A.03. Education Against Democracy? New Right Assemblages and the Politics of Social Justice

Stream A. Democracy, Governance and Education Policy
Convenor(s) Manuela Mendoza (Universidad de O'Higgins, Chile); Aina Tarabini (Universitat Autònoma de Barcelona, España); Analía Meo (Consejo Nacional de Investigaciones Científicas y Técnicas (Conicet), Argentina); Marie Verhoeven (Université Catholique de Louvain, Belgique)
Keywords Critical Pedagogies, Neoliberal and Neoconservative Education Reforms, New Right

This panel examines how the rise of the New Right is reshaping education and disputing its historical role in sustaining democracy and social justice. Across diverse national contexts, contemporary right-wing movements do not merely revive traditional conservatism: they strategically combine neoliberal market logics, identity-based neoconservatism, authoritarian populism, and technocratic management. What is “new” in these assemblages is their capacity to intertwine economic, moral, and cultural registers in projects aimed at restoring order and redefining the public meaning of education (Apple, 2001; Gandin & Lima, 2016).
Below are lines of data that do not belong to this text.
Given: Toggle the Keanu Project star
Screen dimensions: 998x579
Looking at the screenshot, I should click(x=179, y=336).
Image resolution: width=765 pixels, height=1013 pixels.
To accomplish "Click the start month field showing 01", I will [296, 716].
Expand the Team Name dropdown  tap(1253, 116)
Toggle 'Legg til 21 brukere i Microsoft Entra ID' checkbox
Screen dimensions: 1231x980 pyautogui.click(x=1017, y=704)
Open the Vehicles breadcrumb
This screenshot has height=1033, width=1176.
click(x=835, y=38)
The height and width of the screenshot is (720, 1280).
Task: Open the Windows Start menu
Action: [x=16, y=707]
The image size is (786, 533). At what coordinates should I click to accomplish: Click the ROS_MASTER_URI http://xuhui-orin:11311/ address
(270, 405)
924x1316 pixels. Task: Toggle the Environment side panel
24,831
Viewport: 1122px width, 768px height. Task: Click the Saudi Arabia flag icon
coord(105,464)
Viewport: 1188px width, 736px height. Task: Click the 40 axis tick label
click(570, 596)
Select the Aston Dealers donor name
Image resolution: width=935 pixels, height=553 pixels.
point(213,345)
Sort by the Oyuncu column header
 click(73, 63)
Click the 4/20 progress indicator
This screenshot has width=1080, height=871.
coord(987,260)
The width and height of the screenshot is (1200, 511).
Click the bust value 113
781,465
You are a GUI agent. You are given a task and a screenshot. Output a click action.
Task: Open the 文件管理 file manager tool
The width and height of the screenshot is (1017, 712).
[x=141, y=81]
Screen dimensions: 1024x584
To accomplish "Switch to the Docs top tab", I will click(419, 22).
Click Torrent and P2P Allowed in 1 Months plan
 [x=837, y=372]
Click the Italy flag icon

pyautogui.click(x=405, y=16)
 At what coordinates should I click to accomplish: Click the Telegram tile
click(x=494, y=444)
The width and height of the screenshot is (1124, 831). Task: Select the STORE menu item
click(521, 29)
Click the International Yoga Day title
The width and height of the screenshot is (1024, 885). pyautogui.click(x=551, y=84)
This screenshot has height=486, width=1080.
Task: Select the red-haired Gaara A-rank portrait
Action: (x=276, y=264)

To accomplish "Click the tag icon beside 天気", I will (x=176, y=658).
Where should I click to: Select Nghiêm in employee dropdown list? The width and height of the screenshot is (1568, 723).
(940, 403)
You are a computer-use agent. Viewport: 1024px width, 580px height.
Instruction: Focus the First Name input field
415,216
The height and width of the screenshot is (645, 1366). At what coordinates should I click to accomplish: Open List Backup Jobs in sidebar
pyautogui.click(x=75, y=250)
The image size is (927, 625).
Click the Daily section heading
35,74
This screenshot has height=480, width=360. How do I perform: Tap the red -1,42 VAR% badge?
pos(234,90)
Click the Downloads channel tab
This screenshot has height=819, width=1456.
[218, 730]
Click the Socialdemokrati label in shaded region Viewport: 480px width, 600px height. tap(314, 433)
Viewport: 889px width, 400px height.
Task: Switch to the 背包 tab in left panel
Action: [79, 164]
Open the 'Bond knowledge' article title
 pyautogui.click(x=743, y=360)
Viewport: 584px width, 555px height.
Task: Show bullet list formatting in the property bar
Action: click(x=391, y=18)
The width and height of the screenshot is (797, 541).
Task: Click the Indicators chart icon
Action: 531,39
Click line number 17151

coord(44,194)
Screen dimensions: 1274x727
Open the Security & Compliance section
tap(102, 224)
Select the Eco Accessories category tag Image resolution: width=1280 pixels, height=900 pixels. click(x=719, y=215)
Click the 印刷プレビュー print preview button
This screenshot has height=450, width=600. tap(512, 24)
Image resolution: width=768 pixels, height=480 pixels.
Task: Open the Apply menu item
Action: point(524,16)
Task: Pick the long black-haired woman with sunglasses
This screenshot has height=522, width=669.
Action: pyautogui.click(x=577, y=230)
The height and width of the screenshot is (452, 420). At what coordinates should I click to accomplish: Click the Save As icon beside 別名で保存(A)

Education thus becomes a key battleground where claims of meritocracy, “freedom of choice” and inclusion are mobilised alongside demands for ideological neutrality, anti-gender discourses and cultural control. These agendas work simultaneously at multiple levels —curriculum design, teacher training, school governance, and regulatory frameworks— producing tensions that erode inclusive democratic spaces and constrain critical pedagogies. Recent work shows how this convergence of neoliberal and traditionalist rationalities fuels educational reforms that normalise market values while policing moral boundaries (e.g., Giudici et al., 2025).

This panel welcomes theoretical, historical, and empirical contributions that interrogate how New Right actors mobilise policies, narratives, and institutional reforms to reconfigure education as a domain of political struggle. We especially encourage works that examine democratic erosion, moral regulation, and the disciplining of diversity within schools, as well as research exploring countermovements, resistant pedagogies, and collective practices that reclaim education as a space for democracy, ethical responsibility, and social justice.